Entries taken from a collection:
+--

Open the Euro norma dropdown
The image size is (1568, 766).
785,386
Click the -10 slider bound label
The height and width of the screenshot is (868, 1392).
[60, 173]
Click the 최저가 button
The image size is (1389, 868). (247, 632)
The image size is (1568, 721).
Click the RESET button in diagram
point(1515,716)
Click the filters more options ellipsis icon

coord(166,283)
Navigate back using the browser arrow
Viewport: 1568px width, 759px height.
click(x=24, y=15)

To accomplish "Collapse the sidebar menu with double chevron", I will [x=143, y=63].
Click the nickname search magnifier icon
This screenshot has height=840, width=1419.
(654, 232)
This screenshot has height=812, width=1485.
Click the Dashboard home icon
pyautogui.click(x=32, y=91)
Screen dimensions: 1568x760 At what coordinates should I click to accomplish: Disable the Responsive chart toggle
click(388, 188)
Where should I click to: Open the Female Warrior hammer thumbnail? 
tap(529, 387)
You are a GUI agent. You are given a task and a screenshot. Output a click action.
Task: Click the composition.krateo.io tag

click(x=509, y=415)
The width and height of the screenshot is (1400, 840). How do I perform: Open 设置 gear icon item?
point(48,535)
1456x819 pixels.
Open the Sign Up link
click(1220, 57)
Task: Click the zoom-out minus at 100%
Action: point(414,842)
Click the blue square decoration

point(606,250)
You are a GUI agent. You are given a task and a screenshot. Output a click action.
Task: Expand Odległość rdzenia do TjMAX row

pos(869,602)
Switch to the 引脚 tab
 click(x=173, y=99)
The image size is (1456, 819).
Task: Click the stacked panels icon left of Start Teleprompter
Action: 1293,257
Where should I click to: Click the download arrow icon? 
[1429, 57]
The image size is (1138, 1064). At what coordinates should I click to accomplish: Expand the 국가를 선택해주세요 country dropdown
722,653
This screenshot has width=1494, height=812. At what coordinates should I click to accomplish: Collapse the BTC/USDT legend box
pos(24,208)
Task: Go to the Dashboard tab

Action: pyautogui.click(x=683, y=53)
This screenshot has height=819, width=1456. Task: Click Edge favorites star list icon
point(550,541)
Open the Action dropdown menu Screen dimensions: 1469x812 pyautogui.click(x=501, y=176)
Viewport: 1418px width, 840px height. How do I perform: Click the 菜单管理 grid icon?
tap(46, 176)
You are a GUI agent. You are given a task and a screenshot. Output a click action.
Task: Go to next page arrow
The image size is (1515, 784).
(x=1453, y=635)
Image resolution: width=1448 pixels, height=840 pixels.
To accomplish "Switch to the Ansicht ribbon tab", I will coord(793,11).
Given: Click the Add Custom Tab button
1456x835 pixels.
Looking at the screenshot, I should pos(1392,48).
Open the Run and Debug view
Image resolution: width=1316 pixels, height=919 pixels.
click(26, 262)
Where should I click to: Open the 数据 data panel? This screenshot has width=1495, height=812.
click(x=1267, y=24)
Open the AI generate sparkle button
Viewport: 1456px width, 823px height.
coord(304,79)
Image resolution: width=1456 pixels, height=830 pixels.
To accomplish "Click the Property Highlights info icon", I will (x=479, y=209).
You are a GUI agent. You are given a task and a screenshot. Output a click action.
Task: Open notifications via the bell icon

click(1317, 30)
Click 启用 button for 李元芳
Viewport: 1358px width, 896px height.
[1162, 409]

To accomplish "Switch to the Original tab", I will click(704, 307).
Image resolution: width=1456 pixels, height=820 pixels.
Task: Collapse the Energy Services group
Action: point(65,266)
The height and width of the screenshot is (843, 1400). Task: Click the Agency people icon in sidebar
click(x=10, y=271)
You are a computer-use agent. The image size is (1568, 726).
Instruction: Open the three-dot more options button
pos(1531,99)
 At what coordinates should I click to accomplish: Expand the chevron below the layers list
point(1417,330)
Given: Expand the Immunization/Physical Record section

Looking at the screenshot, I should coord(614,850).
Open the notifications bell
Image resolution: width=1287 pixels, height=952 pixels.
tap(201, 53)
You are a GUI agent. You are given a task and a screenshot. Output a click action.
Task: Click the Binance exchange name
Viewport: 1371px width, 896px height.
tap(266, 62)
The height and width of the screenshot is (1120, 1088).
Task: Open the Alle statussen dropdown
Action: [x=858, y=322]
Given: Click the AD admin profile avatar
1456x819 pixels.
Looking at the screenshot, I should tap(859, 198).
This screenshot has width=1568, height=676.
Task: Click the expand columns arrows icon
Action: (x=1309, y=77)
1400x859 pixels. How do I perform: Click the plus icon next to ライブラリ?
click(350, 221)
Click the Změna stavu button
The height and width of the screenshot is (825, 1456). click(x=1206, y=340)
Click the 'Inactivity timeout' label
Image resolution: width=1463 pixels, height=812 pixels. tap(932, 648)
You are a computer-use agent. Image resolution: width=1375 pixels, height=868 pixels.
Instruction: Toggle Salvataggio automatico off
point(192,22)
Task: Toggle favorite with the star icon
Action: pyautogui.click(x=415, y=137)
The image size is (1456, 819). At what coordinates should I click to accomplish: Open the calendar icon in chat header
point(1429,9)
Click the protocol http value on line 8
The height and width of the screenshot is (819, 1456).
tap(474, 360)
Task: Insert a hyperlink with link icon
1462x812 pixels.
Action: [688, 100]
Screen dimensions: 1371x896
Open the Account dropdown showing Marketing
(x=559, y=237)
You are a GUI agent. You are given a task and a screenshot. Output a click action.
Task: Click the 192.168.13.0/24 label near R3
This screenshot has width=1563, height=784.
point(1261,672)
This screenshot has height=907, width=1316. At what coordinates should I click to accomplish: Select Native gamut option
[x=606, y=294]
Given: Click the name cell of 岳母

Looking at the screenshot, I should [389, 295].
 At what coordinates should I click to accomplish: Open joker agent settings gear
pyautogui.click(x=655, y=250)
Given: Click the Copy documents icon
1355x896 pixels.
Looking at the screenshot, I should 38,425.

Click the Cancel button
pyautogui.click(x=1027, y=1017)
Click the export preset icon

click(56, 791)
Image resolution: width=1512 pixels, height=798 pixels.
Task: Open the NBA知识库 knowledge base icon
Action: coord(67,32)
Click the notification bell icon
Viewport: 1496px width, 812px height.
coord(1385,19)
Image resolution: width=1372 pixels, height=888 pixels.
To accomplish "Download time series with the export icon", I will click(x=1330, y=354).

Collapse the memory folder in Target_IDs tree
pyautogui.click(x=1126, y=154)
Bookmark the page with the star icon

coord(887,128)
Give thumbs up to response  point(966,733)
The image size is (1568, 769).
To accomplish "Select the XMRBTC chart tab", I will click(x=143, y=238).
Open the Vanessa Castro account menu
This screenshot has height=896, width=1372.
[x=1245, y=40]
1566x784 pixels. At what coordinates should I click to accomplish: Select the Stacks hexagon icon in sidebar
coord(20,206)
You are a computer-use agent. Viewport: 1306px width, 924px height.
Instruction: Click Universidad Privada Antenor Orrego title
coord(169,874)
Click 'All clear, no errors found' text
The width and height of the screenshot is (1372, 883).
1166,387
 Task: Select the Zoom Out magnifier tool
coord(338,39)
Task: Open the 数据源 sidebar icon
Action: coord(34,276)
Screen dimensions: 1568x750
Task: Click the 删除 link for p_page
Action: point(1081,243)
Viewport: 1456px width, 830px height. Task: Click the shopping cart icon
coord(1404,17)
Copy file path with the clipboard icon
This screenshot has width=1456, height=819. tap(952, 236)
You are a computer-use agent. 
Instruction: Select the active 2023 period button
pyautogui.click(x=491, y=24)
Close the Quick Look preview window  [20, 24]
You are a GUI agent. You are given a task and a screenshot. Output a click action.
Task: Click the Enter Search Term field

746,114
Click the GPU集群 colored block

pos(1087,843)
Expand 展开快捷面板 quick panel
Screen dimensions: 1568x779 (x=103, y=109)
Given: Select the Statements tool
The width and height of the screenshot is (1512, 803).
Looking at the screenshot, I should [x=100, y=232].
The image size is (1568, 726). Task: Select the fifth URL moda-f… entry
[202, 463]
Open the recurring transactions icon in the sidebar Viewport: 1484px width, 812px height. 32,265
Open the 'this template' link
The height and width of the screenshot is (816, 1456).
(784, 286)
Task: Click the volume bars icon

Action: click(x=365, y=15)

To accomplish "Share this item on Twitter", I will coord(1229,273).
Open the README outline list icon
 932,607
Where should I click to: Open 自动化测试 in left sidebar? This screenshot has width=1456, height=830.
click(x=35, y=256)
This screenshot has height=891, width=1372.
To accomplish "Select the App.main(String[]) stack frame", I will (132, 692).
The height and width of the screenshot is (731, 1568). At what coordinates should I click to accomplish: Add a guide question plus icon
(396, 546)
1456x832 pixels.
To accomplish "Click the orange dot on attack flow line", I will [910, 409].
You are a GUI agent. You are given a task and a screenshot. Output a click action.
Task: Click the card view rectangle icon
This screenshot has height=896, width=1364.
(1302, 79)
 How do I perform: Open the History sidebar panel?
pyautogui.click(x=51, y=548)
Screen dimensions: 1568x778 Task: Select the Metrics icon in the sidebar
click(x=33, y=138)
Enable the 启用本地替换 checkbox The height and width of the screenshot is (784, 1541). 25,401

+--

### TASK DESCRIPTION
Take exactly the lines from the one containing "the layers list" through the one containing "Given: Click the AD admin profile avatar" in the data above, and output them with nothing added.

### OUTPUT OF THE TASK
 At what coordinates should I click to accomplish: Expand the chevron below the layers list
point(1417,330)
Given: Expand the Immunization/Physical Record section

Looking at the screenshot, I should coord(614,850).
Open the notifications bell
Image resolution: width=1287 pixels, height=952 pixels.
tap(201, 53)
You are a GUI agent. You are given a task and a screenshot. Output a click action.
Task: Click the Binance exchange name
Viewport: 1371px width, 896px height.
tap(266, 62)
The height and width of the screenshot is (1120, 1088).
Task: Open the Alle statussen dropdown
Action: [x=858, y=322]
Given: Click the AD admin profile avatar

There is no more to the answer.